Exercise brief: Please convert the listing below into a Markdown table with the columns Row and Entry, numbering each line and skipping blank lines. Cover only the lines from the one containing "Image resolution: width=441" through the one containing "point(173,86)", both included.

Data for this exercise:
============

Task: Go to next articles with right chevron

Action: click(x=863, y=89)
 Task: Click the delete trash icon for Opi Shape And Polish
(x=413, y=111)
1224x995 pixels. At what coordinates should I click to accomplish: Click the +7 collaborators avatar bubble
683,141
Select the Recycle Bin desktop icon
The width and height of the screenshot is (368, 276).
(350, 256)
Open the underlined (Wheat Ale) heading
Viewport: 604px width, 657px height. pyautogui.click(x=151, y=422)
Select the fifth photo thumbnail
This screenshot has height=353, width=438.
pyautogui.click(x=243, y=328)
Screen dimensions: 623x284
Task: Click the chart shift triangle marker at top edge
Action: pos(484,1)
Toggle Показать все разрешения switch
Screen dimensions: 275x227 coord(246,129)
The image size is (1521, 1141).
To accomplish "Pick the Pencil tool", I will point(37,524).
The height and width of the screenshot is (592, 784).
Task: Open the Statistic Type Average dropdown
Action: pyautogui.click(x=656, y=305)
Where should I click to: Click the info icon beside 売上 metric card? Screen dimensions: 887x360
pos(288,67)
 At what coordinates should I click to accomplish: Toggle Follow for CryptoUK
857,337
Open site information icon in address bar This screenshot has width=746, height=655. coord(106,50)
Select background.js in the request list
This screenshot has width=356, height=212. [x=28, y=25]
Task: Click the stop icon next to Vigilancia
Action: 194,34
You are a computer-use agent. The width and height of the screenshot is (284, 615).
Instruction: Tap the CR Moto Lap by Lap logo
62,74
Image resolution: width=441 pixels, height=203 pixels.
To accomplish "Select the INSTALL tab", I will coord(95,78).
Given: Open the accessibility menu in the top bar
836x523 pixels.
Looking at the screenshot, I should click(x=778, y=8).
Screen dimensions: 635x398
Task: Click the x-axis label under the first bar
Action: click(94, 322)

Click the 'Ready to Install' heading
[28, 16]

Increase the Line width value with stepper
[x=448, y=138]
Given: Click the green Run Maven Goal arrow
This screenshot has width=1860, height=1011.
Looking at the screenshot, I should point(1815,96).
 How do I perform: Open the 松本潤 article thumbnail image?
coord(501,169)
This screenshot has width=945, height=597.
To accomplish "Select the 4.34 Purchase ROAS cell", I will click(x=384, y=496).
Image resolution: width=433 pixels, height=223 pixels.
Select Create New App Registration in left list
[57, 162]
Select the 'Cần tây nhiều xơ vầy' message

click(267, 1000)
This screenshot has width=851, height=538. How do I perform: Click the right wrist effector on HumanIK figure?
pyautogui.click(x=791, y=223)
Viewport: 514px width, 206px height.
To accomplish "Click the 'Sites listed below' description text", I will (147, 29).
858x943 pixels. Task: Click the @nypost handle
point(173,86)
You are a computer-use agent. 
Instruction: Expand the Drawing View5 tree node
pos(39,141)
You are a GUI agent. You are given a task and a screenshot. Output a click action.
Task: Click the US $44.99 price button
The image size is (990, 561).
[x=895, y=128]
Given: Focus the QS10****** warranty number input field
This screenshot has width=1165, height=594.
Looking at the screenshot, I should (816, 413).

============

Right answer:
| Row | Entry |
|---|---|
| 1 | Image resolution: width=441 pixels, height=203 pixels. |
| 2 | To accomplish "Select the INSTALL tab", I will coord(95,78). |
| 3 | Given: Open the accessibility menu in the top bar |
| 4 | 836x523 pixels. |
| 5 | Looking at the screenshot, I should click(x=778, y=8). |
| 6 | Screen dimensions: 635x398 |
| 7 | Task: Click the x-axis label under the first bar |
| 8 | Action: click(94, 322) |
| 9 | Click the 'Ready to Install' heading |
| 10 | [28, 16] |
| 11 | Increase the Line width value with stepper |
| 12 | [x=448, y=138] |
| 13 | Given: Click the green Run Maven Goal arrow |
| 14 | This screenshot has width=1860, height=1011. |
| 15 | Looking at the screenshot, I should point(1815,96). |
| 16 |  How do I perform: Open the 松本潤 article thumbnail image? |
| 17 | coord(501,169) |
| 18 | This screenshot has width=945, height=597. |
| 19 | To accomplish "Select the 4.34 Purchase ROAS cell", I will click(x=384, y=496). |
| 20 | Image resolution: width=433 pixels, height=223 pixels. |
| 21 | Select Create New App Registration in left list |
| 22 | [57, 162] |
| 23 | Select the 'Cần tây nhiều xơ vầy' message |
| 24 | click(267, 1000) |
| 25 | This screenshot has width=851, height=538. How do I perform: Click the right wrist effector on HumanIK figure? |
| 26 | pyautogui.click(x=791, y=223) |
| 27 | Viewport: 514px width, 206px height. |
| 28 | To accomplish "Click the 'Sites listed below' description text", I will (147, 29). |
| 29 | 858x943 pixels. Task: Click the @nypost handle |
| 30 | point(173,86) |